Rubén va a pescar, como todos los domingos, pero hoy no va a ser como todos los domingos. Hoy, por fin, está convencido de que va a pescar el pez más grande de todo el río, con el que sueña todas las noches. Sabe que lo puede conseguir, a pesar de ser solo un chiquillo, y para ello se ha levantado muy de mañana. A quien madruga Dios le ayuda.

Rubén llega al río y mira con admiración la inmensidad de sus aguas. Fija la caña en la tierra y se sienta plácidamente, apoyando la espalda en un gran árbol. Quien a buen árbol se arrima, buena sombra le cobija. El padre de Rubén es un gran pescador. Cuenta con el prestigio de ser el mejor de la región, y ni que decir tiene que su hijo sigue sus pasos muy de cerca.
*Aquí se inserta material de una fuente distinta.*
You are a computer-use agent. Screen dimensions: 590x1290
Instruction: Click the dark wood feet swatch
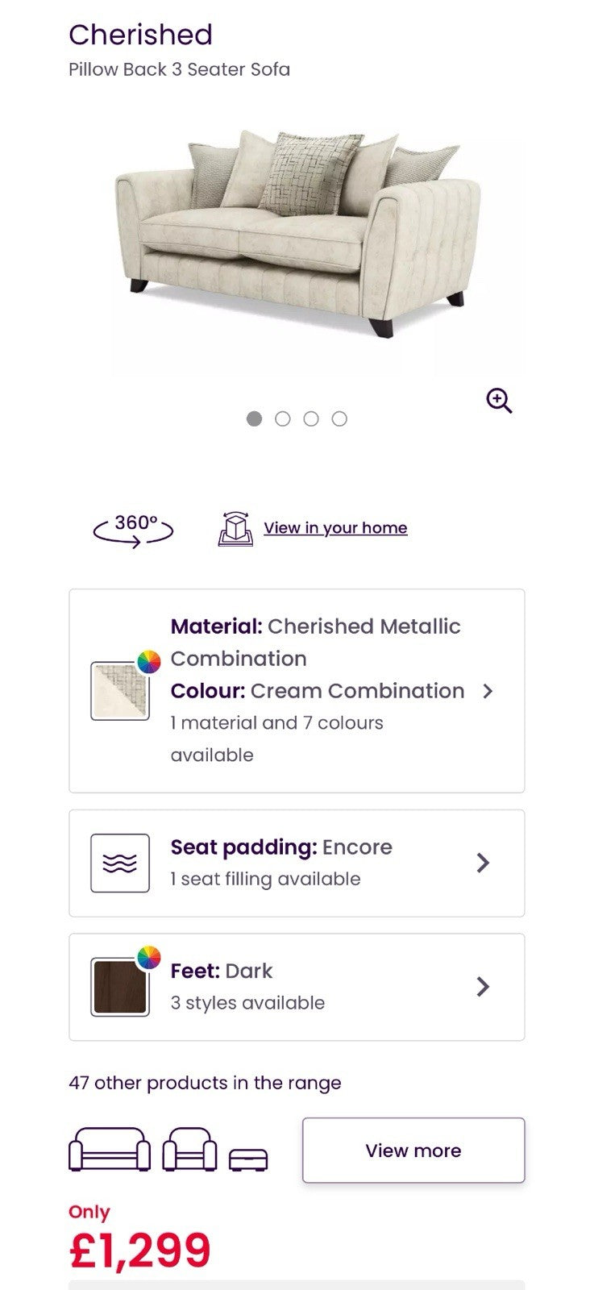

De tal palo tal astilla.

El cielo está gris; no es lo que se dice una buena mañana de domingo, pero esto no parece importarle al muchacho. A mal tiempo buena cara. Algo ha picado. Rubén reacciona rápidamente, tirando de la caña con todas sus fuerzas. El pez se resiste con brío, pero finalmente cede. Rubén saca una trucha de tamaño normal. A disgusto, la devuelve al río.

En fin, otra vez será. El que la sigue la consigue. Las aguas del río vuelven a estar muy tranquilas, quizás demasiado. Sin embargo, Rubén no las pierde en absoluto de vista, esperando que en cualquier momento pique el pez. Cuando menos se piensa salta la liebre. La caña se tensa nuevamente. Algo ha picado. Esta vez tira con muchísima fuerza. La caña se curva tanto que parece que se vaya a partir. Rubén, envalentonado, da dos pasos hacia delante. La cabeza del pez emerge por un instante. Es enorme, monstruoso. El muchacho no reacciona y, de repente, el pez pega un tirón enérgico a la caña y ella y el chico van a parar al río. Rubén está sumergido en el agua y no ve cómo el inmenso pez se lanza sobre él. El pez grande se come al chico.